Decanter’s Rosé Champagne full panel tasting results
Rosé Champagne or pink Champagne, is famously known as one of the most romantic of all drinks, pink being the colour of love. It is the current trend now amongst the younger drinkers to opt for this selection as the preferred choice. Decanter HQ in London recently had their experts, Michael Edwards, Simon Field MW, and Xavier Rousset MS do a panel tasting of 99 bottles in the market and rate them.
99 wines tasted
- Exceptional – 0
- Outstanding – 1
- Highly Recommended – 8
- Recommended – 58
- Commended – 30
- Fair – 1
- Poor – 0
- Faulty – 1
*score taken from Decanter
**Click HERE to view the tasting notes and scores for all 99 rosé champagne tasted
The top 5 in the list are as below:
Charles Heidsieck, Rosé Réserve, Champagne, France – 95 points
De Venoge, Louis XV Rosé, Champagne, France, 2006 – 94 points
Charles Lafitte, Grand Cuvée Rosé, Champagne, France – 92 points
De Castelnau, Rosé, Champagne, France – 91 points
Louis Brochet, Rosé, Champagne, France – 91 points
How is rosé Champagne made?
The pink hue of the Champagne comes from the skin of the grapes used during the fermentation period of the wine. Traditionally, the skin of the grape is removed immediately to produce the Champagne. In order to make the rosé, they let the skin of the grape to sit in the liquid until the desired colour is achieved. The longer it sits, the more pink it becomes.
There are two different methods used to create this.
“Rosé d’assemblage” – Blended pink Champagne
This method is the most widely used to create the perfect same hue and density every year and giving it a uniformity of colour. It consist of adding the still white wine during the first fermentation, with 5 to 20% of the red champagne wine.
“Rosé de saignée” – Maserated pink Champagne
This method involves allowing the skin of the grapes to be in contact with the wine for a few short hours at the very beginning of the fermentation process. This process naturally let the pigments in the skin to colour the juice and at the very same time gives the juice their aromatic components as well. Rosé Champagnes created in this method tends to have more depth and richer in taste and colour compared to the blended variety.
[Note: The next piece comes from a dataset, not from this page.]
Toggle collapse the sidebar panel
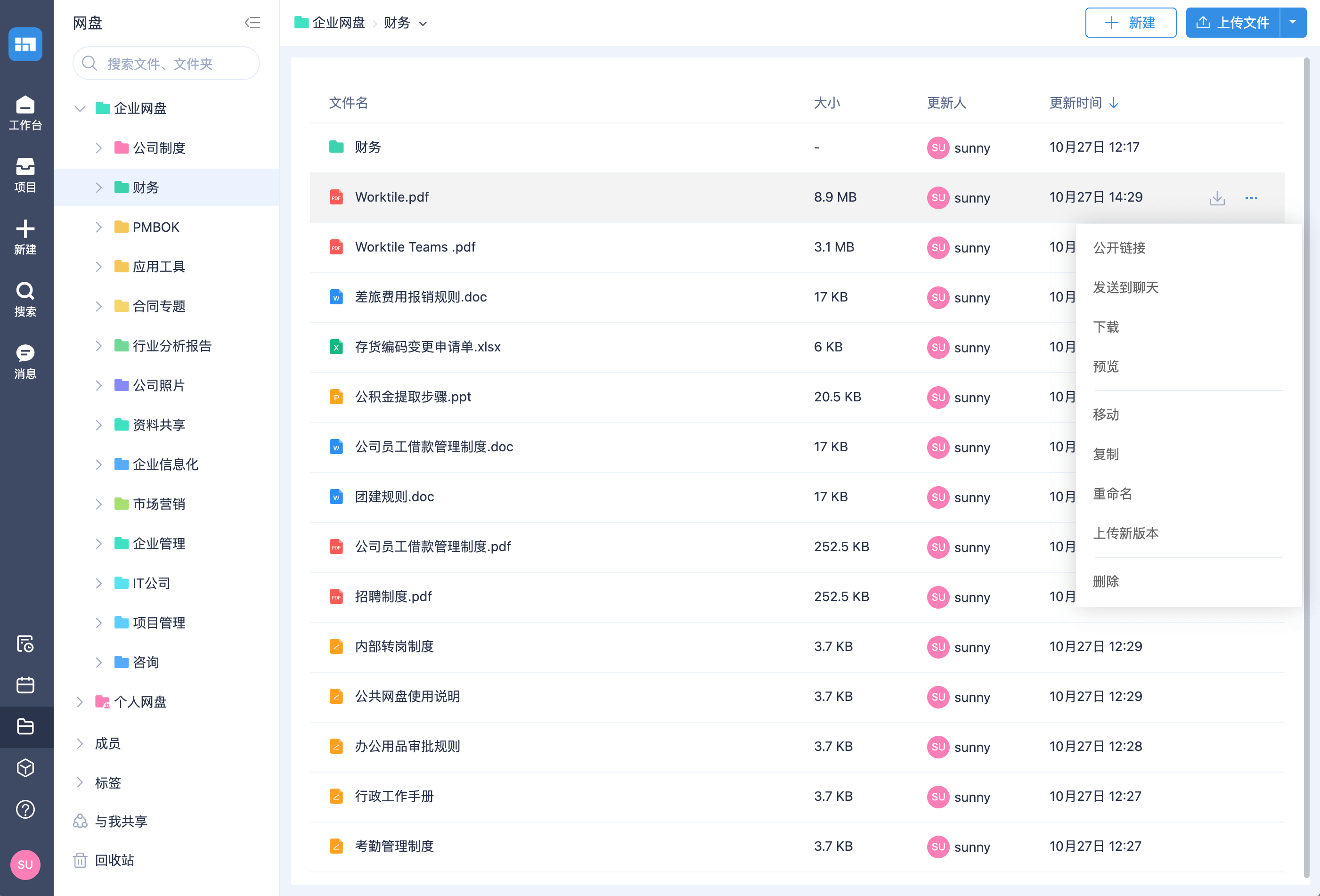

Market outlook of the rosé
Due to the high demand of the rosé champagne in the market, export sales of rosé have tripled to 9.4% since 2000. With such a spike, the financial commitment from the big players like Moët & Chandon’s and Veuve Clicquot who are the most powerful players, are ready to keep up with the demand by having wine making centres and facilities to produce these rosé and also working with growers to ensure this demand is met.
As for the question of vintage vs non vintage, it is undeniable that the quality gets better as it move into vintage. However, having said that, 6 out of the 9 top scorers, including the one and only outstanding wine, were all non vintage. Clearly this shows that you need not go for vintage just to enjoy this variety of wine.